I know it’s easy to get excited about a young hitting prospect like Montero, but it’s important to remember that he is by no means a proven player in the Majors either. So far this season, he has done very little offensively for the Mariners, and although it is a small sample size, it does remind us that we can’t expect prospects to produce right away. Yes, Montero may end up as the next Edgar Martinez or Miguel Cabrera, but I’ve also heard comparisons to Carlos Lee, who has been a solid, yet unspectacular, player in his career. Being a DH will significantly hurt Montero’s value, and even if he becomes a well-above average hitter, he will not be nearly as valuable as he would be if he could play defense.

3. Campos!

Like I said before, Jose Campos may very well be the real deal, and though he probably won’t contribute to the Yankees for a long time, he has the potential to be an ace behind Sabathia. Though he is less proven than Pineda, he is also 4 years younger, and has a lot of time to hone his skills and become an elite pitcher.

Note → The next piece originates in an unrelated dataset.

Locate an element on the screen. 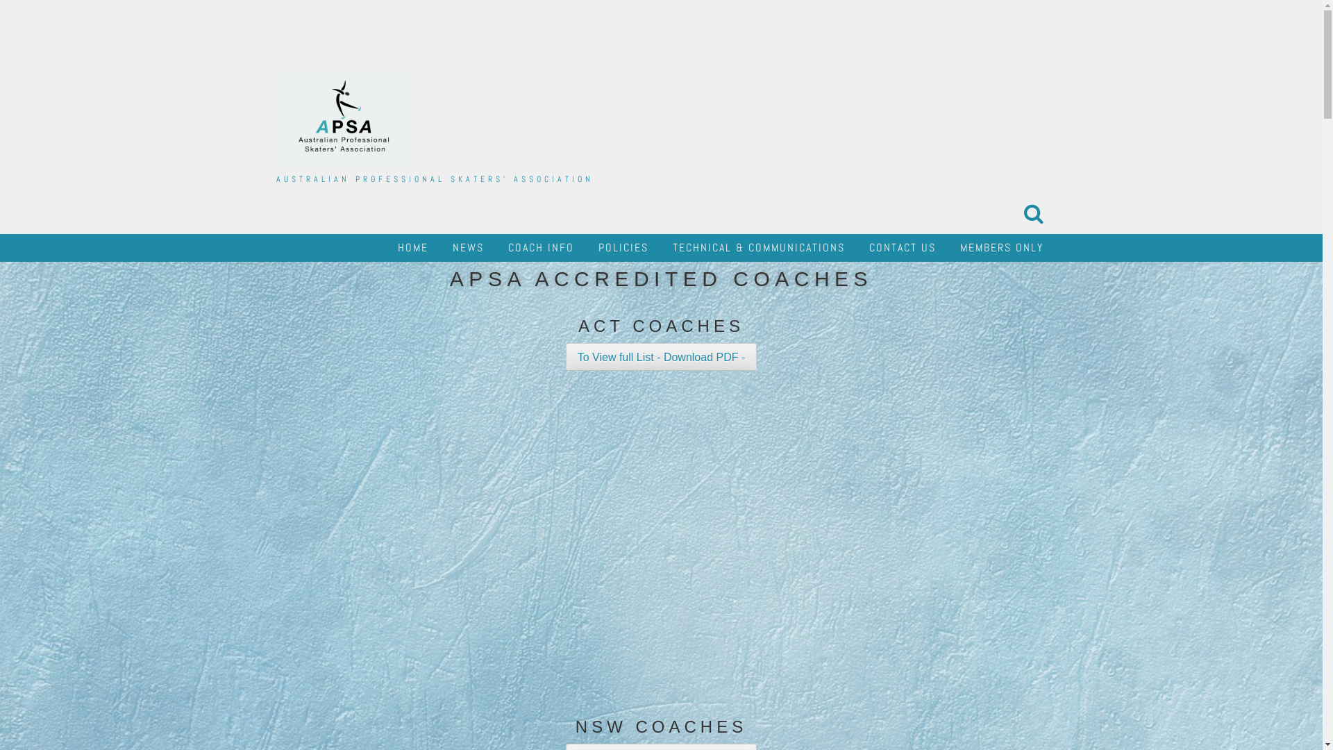 This screenshot has height=750, width=1333. 'CONTACT US' is located at coordinates (903, 247).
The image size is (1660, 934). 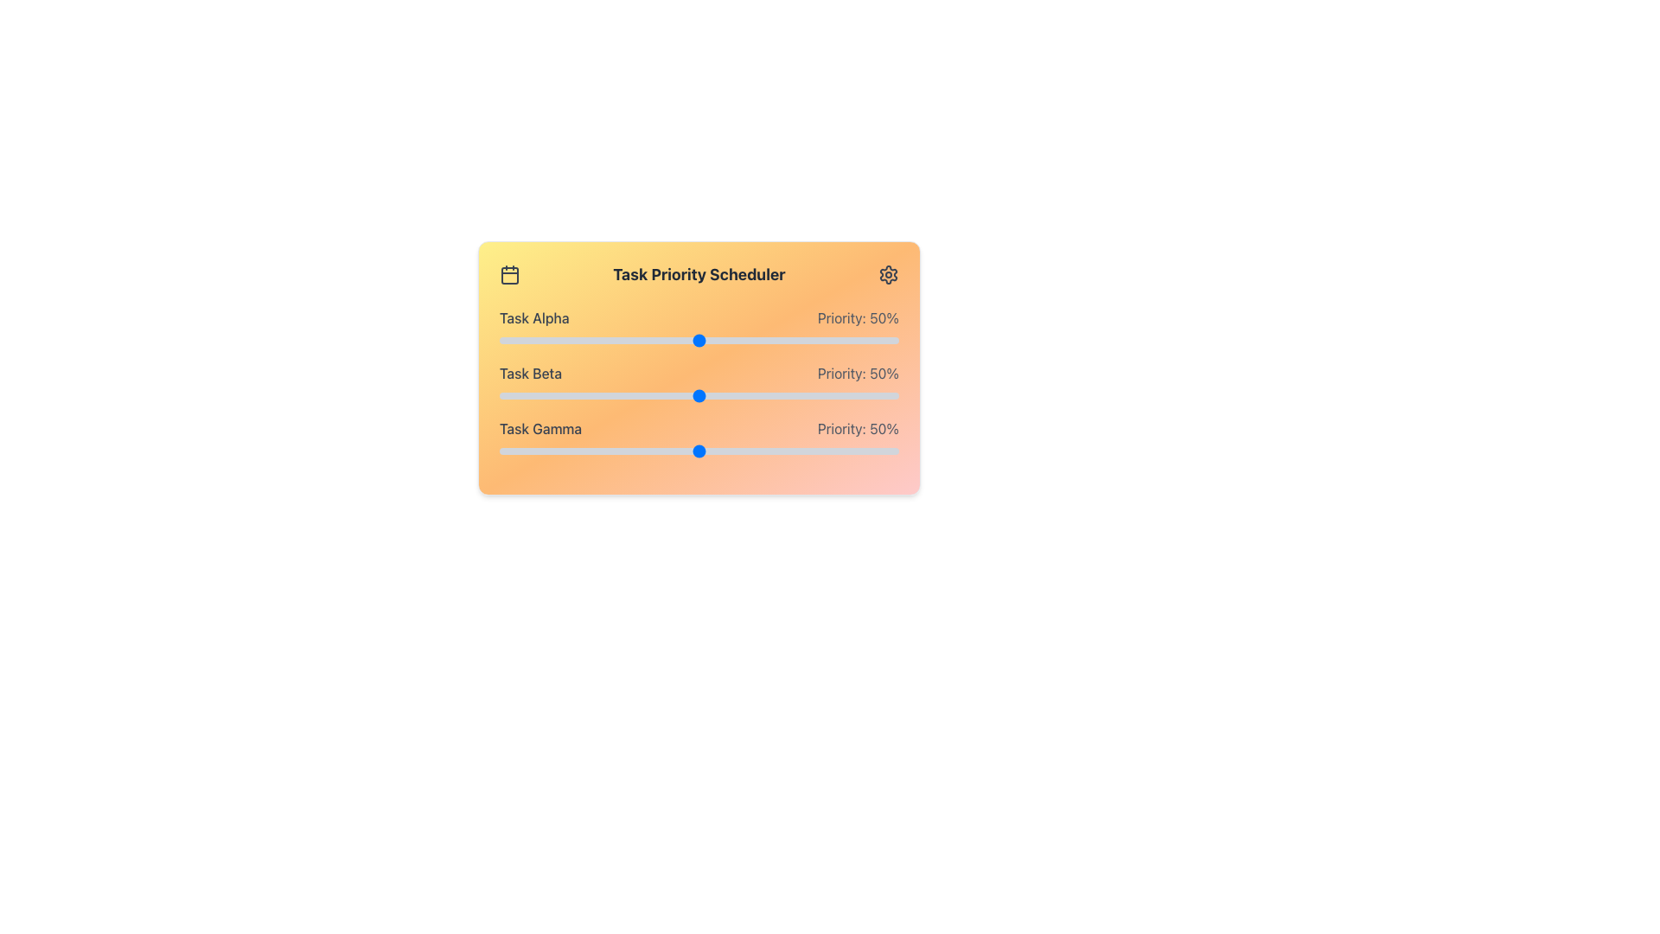 What do you see at coordinates (888, 273) in the screenshot?
I see `the gear-shaped settings icon located` at bounding box center [888, 273].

The injury to Pineda is obviously a huge blow, and we should be worried as fans. However, let’s not panic and call the trade a bust yet. Not only may Pineda come back and pitch at the level we hoped he would, but Jose Campos could be even better. Imagine a rotation in 4 years of Sabathia, Hughes, Nova, Pineda, and Campos (and that’s not including Banuelos of Betances). If this were the case, the Yankees, and the fans, would be thrilled with the Montero trade, even if it took a while to help the team. And remember that Montero hasn’t proven himself in the majors either. The Yankees are a playoff-worthy team this year, even without Montero and Pineda, so let’s wait before we call either side of the trade a winner.